Saved entries:
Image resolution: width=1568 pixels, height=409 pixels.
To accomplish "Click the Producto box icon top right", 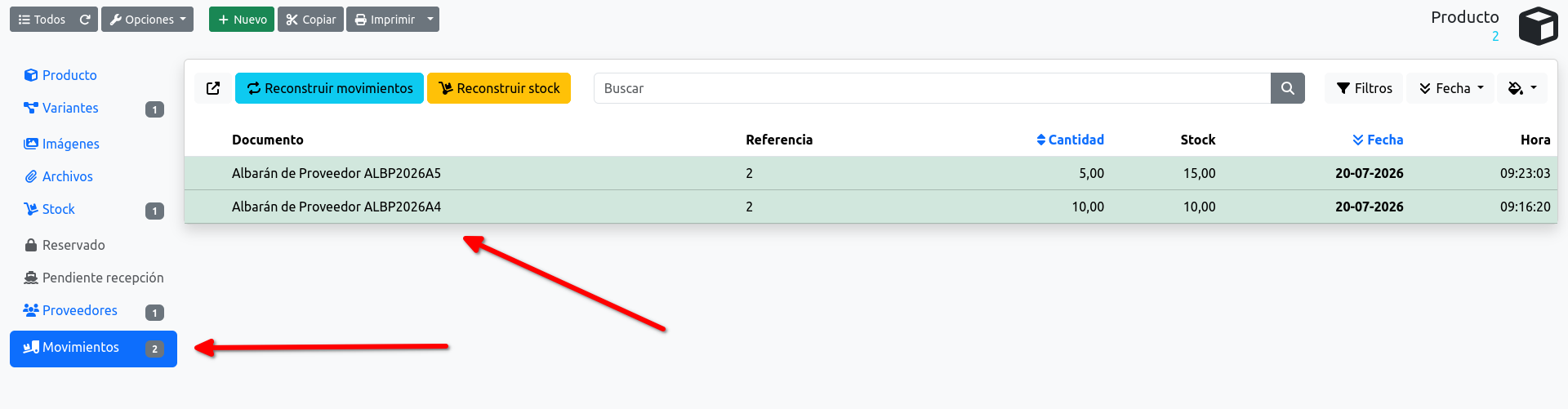I will pos(1538,25).
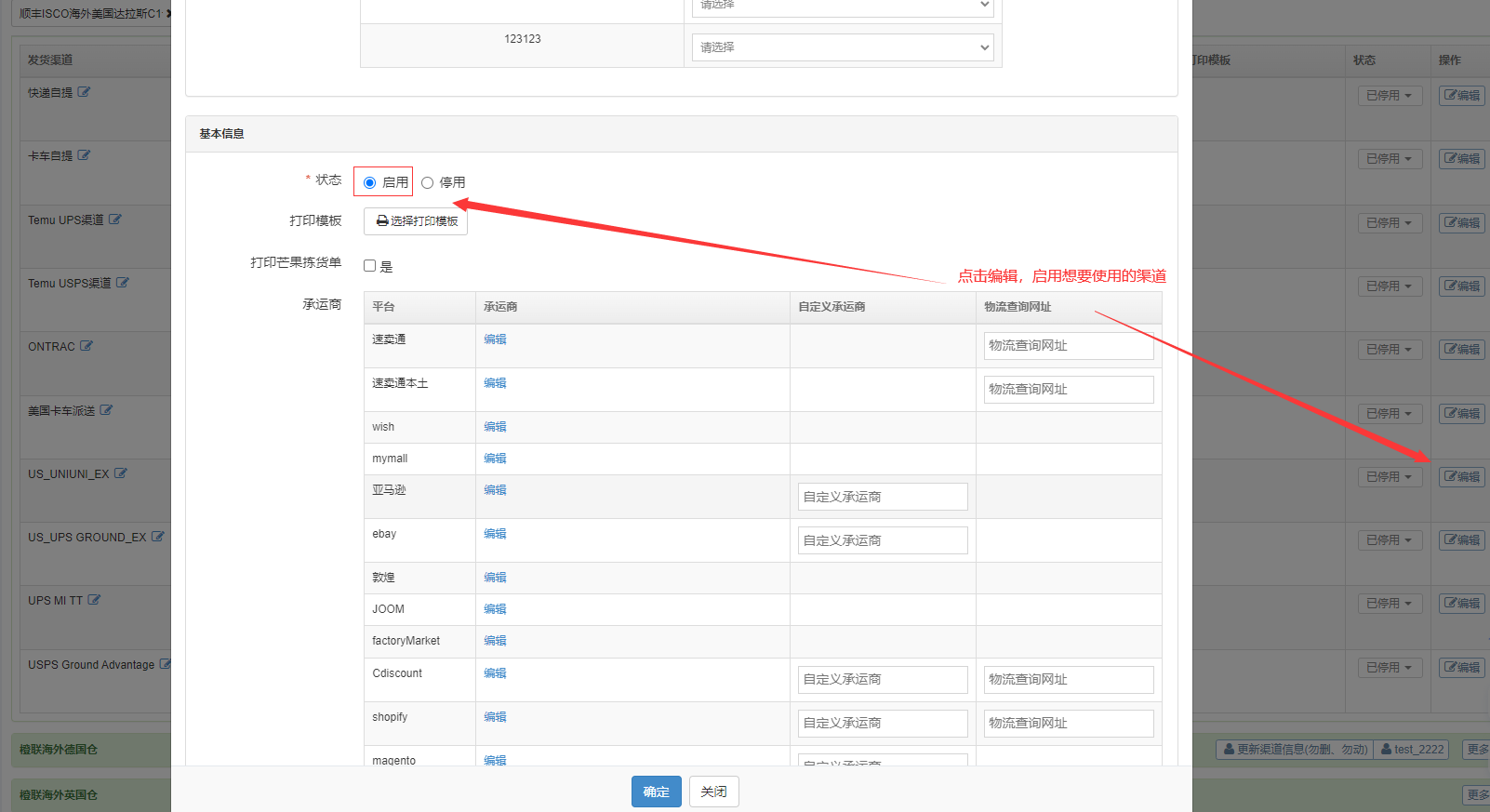Click edit icon beside US_UNIUNI_EX
The height and width of the screenshot is (812, 1490).
121,473
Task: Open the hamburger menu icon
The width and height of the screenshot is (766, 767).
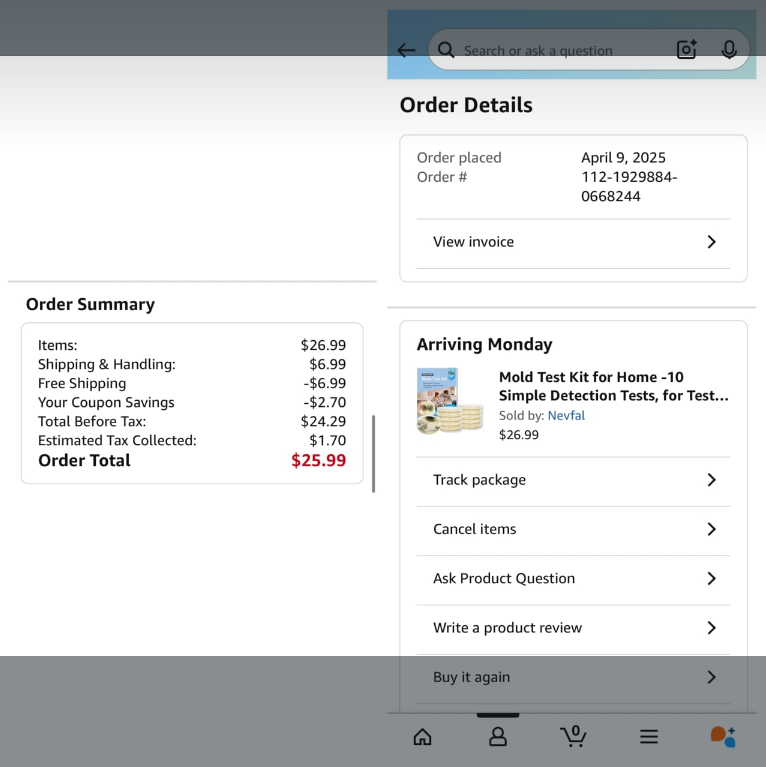Action: [649, 737]
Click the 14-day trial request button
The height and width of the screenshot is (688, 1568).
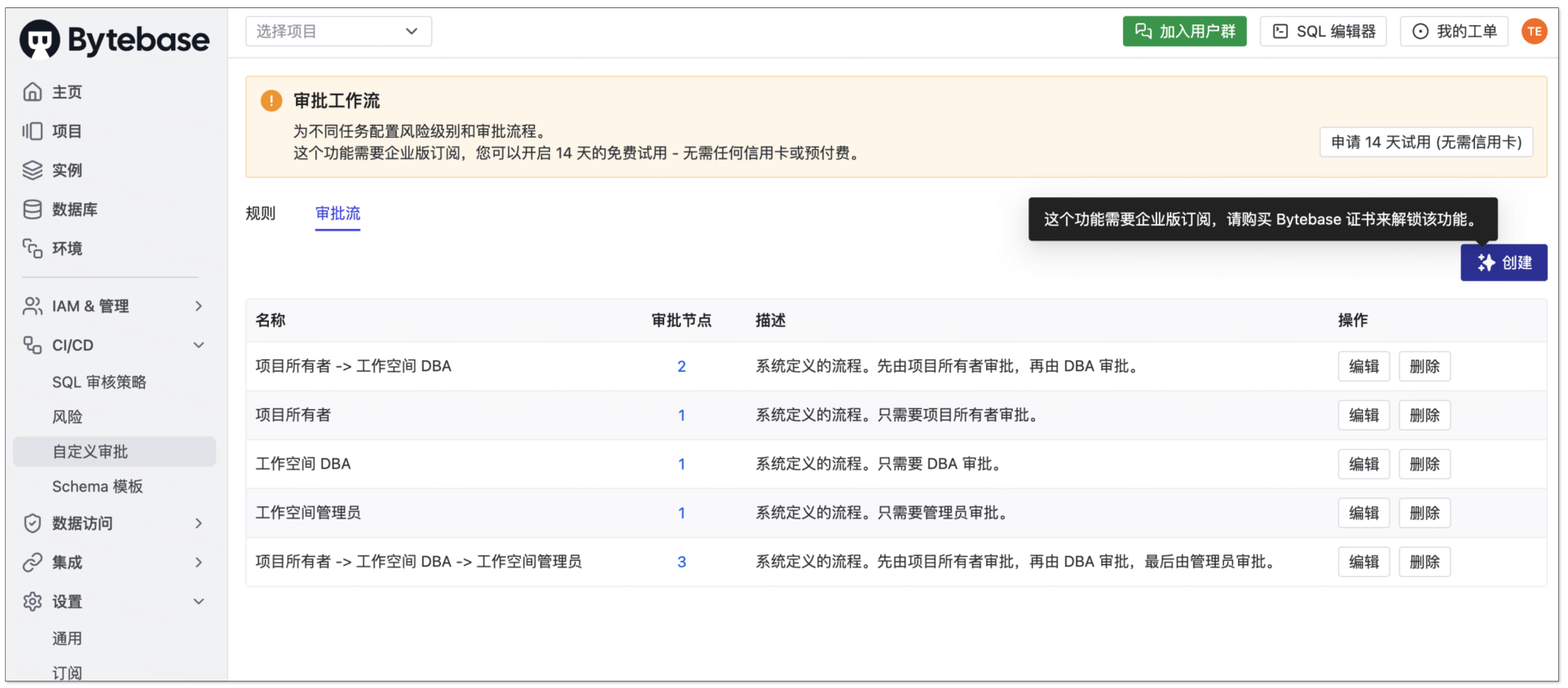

WORK REQUEST:
Retype only the lines above from the one with "The width and" through the last, both ends included, keeping every picture out of the copy.

EXERCISE RESULT:
The width and height of the screenshot is (766, 767).
Action: [649, 737]
Click the 14-day trial request button
The height and width of the screenshot is (688, 1568).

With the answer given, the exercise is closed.